» **Material shown**
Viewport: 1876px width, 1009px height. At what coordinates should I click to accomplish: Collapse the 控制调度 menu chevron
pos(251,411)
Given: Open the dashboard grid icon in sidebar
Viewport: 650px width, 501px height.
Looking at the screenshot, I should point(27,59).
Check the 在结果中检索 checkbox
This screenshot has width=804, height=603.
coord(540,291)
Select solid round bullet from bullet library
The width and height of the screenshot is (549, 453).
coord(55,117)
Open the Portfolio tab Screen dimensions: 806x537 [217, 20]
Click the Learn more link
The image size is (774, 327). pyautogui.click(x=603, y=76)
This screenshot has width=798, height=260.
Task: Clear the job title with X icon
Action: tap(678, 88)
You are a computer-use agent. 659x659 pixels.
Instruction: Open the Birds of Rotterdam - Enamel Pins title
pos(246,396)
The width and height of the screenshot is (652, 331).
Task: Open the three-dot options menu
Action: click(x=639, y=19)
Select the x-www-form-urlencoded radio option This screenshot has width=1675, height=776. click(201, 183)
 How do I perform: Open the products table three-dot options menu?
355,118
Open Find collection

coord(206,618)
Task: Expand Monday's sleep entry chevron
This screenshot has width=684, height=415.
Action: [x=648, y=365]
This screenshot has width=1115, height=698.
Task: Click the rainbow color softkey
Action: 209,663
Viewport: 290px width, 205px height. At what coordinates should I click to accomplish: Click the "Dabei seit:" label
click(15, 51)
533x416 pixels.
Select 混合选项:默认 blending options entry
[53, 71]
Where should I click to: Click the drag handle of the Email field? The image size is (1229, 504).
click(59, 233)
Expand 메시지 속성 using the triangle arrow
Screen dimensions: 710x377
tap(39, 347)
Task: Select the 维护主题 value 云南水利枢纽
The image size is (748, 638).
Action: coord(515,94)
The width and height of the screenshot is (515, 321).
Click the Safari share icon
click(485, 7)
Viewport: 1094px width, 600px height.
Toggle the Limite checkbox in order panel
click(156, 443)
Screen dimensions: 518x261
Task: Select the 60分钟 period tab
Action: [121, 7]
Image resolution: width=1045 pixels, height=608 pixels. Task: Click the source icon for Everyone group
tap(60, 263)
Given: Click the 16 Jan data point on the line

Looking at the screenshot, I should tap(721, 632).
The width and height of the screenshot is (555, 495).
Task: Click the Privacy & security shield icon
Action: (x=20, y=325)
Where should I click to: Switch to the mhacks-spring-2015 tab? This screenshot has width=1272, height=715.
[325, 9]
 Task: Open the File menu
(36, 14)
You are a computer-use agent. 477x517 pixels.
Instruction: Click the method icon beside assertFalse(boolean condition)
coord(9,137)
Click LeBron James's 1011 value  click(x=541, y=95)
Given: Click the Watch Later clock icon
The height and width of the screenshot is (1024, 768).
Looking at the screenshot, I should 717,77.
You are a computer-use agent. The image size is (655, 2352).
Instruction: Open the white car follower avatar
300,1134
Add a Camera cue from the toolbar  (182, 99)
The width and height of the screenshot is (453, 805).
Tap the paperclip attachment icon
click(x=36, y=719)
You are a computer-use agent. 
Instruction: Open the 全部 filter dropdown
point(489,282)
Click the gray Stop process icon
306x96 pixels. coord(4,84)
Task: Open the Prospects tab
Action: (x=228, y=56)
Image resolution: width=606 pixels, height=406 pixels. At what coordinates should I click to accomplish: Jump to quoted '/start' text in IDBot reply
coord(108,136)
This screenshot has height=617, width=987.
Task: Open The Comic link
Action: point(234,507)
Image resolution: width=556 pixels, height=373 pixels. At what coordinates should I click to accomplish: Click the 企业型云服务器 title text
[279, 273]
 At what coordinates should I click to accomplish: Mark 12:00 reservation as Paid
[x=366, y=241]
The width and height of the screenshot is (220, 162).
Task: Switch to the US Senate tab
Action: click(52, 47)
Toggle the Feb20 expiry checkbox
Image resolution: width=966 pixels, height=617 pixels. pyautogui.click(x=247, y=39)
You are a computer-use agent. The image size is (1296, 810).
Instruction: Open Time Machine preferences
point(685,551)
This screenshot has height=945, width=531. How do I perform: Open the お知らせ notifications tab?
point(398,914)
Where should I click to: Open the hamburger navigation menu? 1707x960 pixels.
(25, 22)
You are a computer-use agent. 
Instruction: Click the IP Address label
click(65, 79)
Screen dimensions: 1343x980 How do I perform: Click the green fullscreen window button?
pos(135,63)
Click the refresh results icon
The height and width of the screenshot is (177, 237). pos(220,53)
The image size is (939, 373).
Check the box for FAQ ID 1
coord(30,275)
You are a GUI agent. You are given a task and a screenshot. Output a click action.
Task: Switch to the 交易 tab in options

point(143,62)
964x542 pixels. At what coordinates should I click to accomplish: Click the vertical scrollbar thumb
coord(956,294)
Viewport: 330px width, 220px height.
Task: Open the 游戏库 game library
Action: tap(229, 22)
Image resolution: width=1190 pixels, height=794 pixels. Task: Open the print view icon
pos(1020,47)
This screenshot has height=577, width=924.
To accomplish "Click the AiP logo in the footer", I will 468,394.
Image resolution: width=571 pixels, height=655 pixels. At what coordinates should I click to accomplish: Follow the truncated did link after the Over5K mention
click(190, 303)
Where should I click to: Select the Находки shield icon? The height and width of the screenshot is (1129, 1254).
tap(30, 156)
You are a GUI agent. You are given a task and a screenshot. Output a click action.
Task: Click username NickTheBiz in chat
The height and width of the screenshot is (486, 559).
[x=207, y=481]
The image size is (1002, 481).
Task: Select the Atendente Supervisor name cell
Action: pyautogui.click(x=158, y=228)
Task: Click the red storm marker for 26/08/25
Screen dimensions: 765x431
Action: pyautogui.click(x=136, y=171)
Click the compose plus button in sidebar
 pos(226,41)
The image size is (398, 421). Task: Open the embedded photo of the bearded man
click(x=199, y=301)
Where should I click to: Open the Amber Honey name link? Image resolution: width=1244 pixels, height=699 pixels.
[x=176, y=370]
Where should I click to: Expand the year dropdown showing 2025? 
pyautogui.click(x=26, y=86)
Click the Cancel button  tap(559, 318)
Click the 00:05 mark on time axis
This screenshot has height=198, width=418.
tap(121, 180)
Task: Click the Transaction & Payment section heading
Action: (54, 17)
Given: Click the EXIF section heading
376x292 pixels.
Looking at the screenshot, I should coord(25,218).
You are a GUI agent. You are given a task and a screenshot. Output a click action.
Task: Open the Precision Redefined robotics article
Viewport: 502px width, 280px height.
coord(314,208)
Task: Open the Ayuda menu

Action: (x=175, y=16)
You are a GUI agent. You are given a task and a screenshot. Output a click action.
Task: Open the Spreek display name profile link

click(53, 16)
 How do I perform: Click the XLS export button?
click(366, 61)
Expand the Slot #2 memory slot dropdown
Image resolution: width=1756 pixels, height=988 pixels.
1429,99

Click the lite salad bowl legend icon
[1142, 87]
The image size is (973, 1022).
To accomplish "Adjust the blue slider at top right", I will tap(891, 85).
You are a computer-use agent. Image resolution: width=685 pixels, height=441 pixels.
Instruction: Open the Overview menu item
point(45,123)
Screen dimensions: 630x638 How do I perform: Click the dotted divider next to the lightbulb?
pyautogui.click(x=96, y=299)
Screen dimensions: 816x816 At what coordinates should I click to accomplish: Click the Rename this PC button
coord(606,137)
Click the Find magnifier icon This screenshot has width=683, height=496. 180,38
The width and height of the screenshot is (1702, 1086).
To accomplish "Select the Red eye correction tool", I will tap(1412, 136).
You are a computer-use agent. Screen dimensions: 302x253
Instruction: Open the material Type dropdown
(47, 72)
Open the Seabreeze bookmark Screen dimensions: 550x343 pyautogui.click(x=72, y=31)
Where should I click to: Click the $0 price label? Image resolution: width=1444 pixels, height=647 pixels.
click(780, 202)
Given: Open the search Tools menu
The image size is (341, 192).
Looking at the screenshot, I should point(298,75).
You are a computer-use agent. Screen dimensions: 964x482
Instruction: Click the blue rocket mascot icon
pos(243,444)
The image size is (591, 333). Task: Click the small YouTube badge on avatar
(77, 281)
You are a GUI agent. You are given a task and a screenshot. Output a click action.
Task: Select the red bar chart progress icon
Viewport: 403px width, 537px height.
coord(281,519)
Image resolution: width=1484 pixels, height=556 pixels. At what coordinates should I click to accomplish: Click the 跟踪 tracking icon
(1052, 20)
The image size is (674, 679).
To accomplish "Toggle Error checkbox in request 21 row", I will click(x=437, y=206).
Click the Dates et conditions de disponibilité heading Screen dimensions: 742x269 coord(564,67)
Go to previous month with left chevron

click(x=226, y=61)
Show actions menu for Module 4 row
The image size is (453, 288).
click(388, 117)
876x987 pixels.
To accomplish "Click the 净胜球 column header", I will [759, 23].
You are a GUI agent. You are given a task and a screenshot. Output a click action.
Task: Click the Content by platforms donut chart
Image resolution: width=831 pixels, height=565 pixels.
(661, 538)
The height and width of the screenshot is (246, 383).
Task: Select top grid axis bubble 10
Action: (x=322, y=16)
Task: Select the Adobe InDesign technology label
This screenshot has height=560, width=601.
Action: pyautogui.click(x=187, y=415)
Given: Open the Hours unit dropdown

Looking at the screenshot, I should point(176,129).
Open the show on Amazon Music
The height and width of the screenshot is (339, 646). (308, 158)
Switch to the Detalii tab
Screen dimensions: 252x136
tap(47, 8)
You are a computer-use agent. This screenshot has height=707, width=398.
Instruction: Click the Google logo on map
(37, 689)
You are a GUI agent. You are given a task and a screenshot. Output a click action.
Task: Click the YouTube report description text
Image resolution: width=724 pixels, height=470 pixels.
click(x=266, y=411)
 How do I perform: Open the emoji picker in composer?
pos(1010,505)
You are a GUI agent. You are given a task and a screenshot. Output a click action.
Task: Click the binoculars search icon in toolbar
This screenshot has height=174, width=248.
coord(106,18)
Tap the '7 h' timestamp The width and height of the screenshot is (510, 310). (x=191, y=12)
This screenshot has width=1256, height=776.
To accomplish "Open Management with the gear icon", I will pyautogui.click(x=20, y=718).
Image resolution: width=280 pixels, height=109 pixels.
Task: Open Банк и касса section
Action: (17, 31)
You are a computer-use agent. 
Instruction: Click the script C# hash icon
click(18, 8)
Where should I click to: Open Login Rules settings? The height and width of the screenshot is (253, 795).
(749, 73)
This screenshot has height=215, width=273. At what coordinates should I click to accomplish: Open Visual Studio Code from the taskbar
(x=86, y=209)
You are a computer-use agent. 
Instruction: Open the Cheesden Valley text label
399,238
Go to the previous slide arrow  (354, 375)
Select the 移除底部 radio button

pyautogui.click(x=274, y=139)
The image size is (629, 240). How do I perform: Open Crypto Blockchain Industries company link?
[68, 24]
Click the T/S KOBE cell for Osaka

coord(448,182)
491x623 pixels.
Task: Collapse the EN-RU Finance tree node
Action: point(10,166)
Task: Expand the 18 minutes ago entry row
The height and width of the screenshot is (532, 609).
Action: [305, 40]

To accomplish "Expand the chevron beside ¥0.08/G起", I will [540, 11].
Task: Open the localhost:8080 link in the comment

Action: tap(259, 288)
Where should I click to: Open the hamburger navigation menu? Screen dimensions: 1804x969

» **Goal of the exercise**
Rewrite the material from the line with "Where should I click to: Click the drag" to the line with "tap(60, 263)" as a numbered list, leaving out any blank lines.

» **Task output**
1. Where should I click to: Click the drag handle of the Email field? The image size is (1229, 504).
2. click(59, 233)
3. Expand 메시지 속성 using the triangle arrow
4. Screen dimensions: 710x377
5. tap(39, 347)
6. Task: Select the 维护主题 value 云南水利枢纽
7. The image size is (748, 638).
8. Action: coord(515,94)
9. The width and height of the screenshot is (515, 321).
10. Click the Safari share icon
11. click(485, 7)
12. Viewport: 1094px width, 600px height.
13. Toggle the Limite checkbox in order panel
14. click(156, 443)
15. Screen dimensions: 518x261
16. Task: Select the 60分钟 period tab
17. Action: [121, 7]
18. Image resolution: width=1045 pixels, height=608 pixels. Task: Click the source icon for Everyone group
19. tap(60, 263)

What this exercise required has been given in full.